Claude Code's agent feature sounds useful, but at first it is hard to see what actually changes.
The most common confusion is between:
- using Claude in one normal thread
- using agents and subagents to split work by role
This article explains what the agent feature is, how it differs from the older one-thread workflow, and how to start with /agents.
The short version
Claude Code's agent feature makes it easier to split work by role instead of doing everything in one conversation.
According to Anthropic's Create custom subagents, subagents are specialized assistants for specific kinds of work. A simple beginner framing is this: Claude can use small role-based helpers inside the larger workflow.
That is the main difference.
What changed from the older workflow
The older pattern was to do everything in one thread:
- discuss the spec
- request implementation
- ask for debugging
- ask for review
That works, but the thread becomes messy more easily.

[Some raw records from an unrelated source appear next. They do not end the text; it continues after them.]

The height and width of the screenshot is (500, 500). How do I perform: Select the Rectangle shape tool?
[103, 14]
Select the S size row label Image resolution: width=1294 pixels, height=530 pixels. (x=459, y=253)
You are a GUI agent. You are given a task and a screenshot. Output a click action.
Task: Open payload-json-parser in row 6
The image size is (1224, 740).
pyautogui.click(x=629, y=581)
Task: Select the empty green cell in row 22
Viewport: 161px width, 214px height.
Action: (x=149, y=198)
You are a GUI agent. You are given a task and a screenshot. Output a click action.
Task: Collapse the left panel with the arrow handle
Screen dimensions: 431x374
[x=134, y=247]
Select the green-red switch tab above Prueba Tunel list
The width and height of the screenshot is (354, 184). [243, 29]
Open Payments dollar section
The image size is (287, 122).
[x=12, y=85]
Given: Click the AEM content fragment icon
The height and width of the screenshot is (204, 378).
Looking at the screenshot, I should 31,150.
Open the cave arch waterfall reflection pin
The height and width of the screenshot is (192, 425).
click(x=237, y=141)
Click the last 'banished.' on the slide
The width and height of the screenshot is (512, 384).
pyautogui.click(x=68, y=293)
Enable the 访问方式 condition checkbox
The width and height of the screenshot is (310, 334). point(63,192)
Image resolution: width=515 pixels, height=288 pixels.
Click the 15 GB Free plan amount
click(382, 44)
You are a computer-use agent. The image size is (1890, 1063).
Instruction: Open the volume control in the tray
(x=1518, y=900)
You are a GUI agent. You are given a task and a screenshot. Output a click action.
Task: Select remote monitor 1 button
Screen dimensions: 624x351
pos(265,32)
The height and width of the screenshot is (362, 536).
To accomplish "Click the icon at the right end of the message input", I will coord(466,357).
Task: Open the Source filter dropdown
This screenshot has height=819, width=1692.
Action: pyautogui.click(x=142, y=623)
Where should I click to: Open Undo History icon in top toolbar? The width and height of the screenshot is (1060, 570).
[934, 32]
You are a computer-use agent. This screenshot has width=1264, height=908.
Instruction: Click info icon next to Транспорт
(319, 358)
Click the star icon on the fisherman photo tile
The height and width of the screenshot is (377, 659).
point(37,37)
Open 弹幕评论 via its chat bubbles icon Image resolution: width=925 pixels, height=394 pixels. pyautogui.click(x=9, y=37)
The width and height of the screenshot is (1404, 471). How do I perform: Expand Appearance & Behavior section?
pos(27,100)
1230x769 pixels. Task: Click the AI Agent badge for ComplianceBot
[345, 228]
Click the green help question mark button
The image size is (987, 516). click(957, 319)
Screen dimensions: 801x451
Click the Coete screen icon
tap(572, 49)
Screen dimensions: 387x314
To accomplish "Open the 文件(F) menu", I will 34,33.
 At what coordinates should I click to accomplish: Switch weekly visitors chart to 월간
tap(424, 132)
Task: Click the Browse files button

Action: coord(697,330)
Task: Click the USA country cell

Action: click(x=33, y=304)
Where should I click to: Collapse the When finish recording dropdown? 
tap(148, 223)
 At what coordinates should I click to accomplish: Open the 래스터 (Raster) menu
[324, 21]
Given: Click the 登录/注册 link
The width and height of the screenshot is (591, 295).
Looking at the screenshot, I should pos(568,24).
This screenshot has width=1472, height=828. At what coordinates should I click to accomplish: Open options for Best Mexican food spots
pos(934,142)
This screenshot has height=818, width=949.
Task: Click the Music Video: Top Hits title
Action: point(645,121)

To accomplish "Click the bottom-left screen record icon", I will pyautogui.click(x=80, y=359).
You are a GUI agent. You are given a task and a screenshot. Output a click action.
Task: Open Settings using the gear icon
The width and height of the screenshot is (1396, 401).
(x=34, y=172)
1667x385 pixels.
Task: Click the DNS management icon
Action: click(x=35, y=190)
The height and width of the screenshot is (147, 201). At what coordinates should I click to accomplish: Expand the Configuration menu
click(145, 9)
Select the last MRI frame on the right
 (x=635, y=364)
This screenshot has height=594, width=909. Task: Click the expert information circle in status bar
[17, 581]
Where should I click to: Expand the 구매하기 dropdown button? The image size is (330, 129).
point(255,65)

The agent workflow changes that.
| Item | One-thread workflow | Agent feature |
| — | — | — |
| Flow | Everything in one conversation | Split by role |
| Best for | Small direct requests | Slightly more complex work |
| Common problem | Mixed context | Requires role design |
| Good use cases | Quick tasks | Debugging, review, investigation |
In practice, it is a shift from one assistant doing everything to a structured workflow with narrow responsibilities.
It is `/agents`, not `/agent`
This is worth stating clearly.
In Anthropic's slash commands docs, the command is listed as /agents, not /agent.
/agents
This is the place where you can view and create subagents.
What subagents are
Subagents are narrow role-based helpers.
For example:
- debugger
- reviewer
- test-runner
Anthropic explains that subagents have separate context windows. That matters because it helps keep the main thread cleaner and more focused.
Why the agent feature is useful
The simple benefit is that you do not need to force every kind of work into one thread.
Without role separation, these things get mixed:
- investigation
- implementation
- review
- follow-up decisions
With the agent workflow, it is easier to do this:
- decide the goal in the main thread
- give one narrow task to a subagent
- bring the result back and decide what to do
That is why it is better understood as an organization feature, not a magic automation button.
Your first agent should probably be a debugger
For most beginners, debugger is the easiest first subagent.
Reasons:
- the role is narrow
- the result is easier to judge
- it drifts less than a general implementation role
Example:
Name: debugger
Description:
Focused on investigating the cause of errors first
Instructions:
Look at the error, reproduction steps, and related files.
Prioritize identifying likely causes before making large changes.
Start with the smallest reasonable fix.
If the cause is still unclear, list the next places to inspect.
A simple way to start
1. Open Claude Code
claude
2. Open `/agents`
/agents
3. Create a new agent
You will choose between project-level and user-level.
| Type | Scope | Best for |
|---|---|---|
| project-level | Only the current project | Trying one role inside one codebase |
| user-level | All your projects | Reusing the same role everywhere |
For beginners, project-level is usually enough.
4. Keep it to one role
Bad examples:
- one agent that does everything
- one agent that plans, implements, reviews, and tests
Better examples:
- debugger
- reviewer
- test-runner
5. Test with a small request
For example:
Use debugger to investigate the cause of this error.
Or:
Use debugger to narrow down which recent change is most likely responsible.
Start small.
Common beginner mistakes
Treating agent and subagent as exactly the same thing
They are closely related, but not identical. The agent feature is the broader workflow idea. Subagents are the specific role-based helpers you create inside it.
Making the role too broad
If the role does everything, the original confusion comes back.
Letting the subagent make the final decision
It is usually better to bring the result back and make the final judgment in the main thread.
What is enough to remember
At the beginning, this is enough:
- the entry point is
/agents - start with one subagent
- keep the role narrow
- review the result yourself
FAQ
Is it `/agent` or `/agents`?
Do I need subagents to use Claude Code?
Should I create several subagents right away?
Summary
Claude Code's agent feature makes it easier to organize work by role instead of pushing everything through one thread.
If you want the clearest first step, open /agents, create one narrow helper such as debugger, and try it on one small task.